Keywords: Bifidobacterium longum; Clostridioides difficile; microbe-microbe interaction; molecular mechanism; multiomics.

FIGURE 1

(A) Growth inhibition of C. difficile due to Bifidobacterium strains. Growth inhibition test was performed in triplicate, and the significance was compared with the C. difficile alone group. (B) Antimicrobial activity of B. longum against C. difficile was assessed using the spot-on-lawn method. Representative picture showing inoculum density–dependent antimicrobial activity of B. longum against C. difficile. C. difficile was used as a negative control (center spot of agar plate). Circles indicate inhibition zone. (a–d) Indicate the inoculated CFU of B. longum (10⁴, 10⁵, 10⁶, and 10⁷ CFU, respectively). (C) Width of the inhibition zone (mm) around the B. longum spot on the agar plate depends on the inoculated density of B. longum. These experiments were performed in triplicate. (D) Quantitative comparison of organic acids in culture media (n = 4). The significance was calculated via one-way analysis of variance and post-hoc (Tukey’s Honestly Significant Difference test). Error bar indicates the standard deviation. The symbols (*), (**), and (***) indicate p-value < 0.05, < 0.01, and < 0.001, respectively.

FIGURE 2

(A) Volcano plot of proteomics analysis. (B) Principal component analysis (PCA) plot of proteomics analysis. (C) Volcano plot of metabolomics analysis. (D) PCA plot of metabolomics analysis. In the volcano plot in panel (A), the red and blue colors indicate significantly upregulated and downregulated proteins, and in panel C the red and blue colors indicate metabolites that are at higher and lower levels, respectively, C. difficile cocultured with B. longum compared to C. difficile cultured alone.

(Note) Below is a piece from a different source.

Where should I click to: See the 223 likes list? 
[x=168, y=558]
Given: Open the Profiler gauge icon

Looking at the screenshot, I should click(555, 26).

In the PCA plot, each experimental group was separately clustered. These results indicate that coculture with B. longum caused significant proteomic and metabolomic changes in C. difficile.

FIGURE 3

(A) Illustration of the effects of lactate reduction on ATP synthesis. This illustration was created using BioRender.com. (B) Alterations in intracellular protein levels of the LDH complex, ATP synthase, and Rnf complex. The symbol (*) indicates differentially expressed proteins (DEPs). (C) Intracellular protein levels of lactate and ATP. Error bar indicates the standard deviation. The symbols (*) and (**) indicate adjusted p-value < 0.05 and < 0.01, respectively.

FIGURE 4

(A) Illustration of the effects of proline metabolism upregulation on butyrate metabolism and toxin production. This illustration was created using BioRender.com. (B) Alterations in the intracellular protein levels of proline-dependent regulation. The symbol (*) indicates differentially expressed proteins. (C) Abundance levels of metabolites belonging to proline reduction and butyrate metabolism. (D) Increased levels of the intracellular NAD⁺/NADH ratio in C. difficile cocultured with B. longum. To measure the NAD⁺/NADH ratio, absolute quantification of NAD⁺ and NADH was performed, and then the NAD⁺ concentration was divided by the NADH concentration of each sample. (E) Increased extracellular proline level in B. longum monocultured media (n = 3). (F) Toxin A concentration in culture supernatant after 48 h of cultivation (n = 3). Error bar indicates the standard deviation. The symbols (*), (**) and (***) indicate p-value < 0.05, < 0.01, and < 0.001, respectively.

FIGURE 5

(A) Protein–protein interaction network of the gene ontology (GO) terms “ribosome” and “regulation of translation.” GOCC indicates gene ontology cellular Component and GOBP indicates the gene ontology biological process. Alteration of intracellular protein levels related to (B) ribosome, (C) regulation of translation, (D) molecular chaperones, and chaperonins.

FIGURE 6

Heatmap of nucleosides and nucleoside phosphates. The red and blue colors indicate relatively high and low abundances, respectively.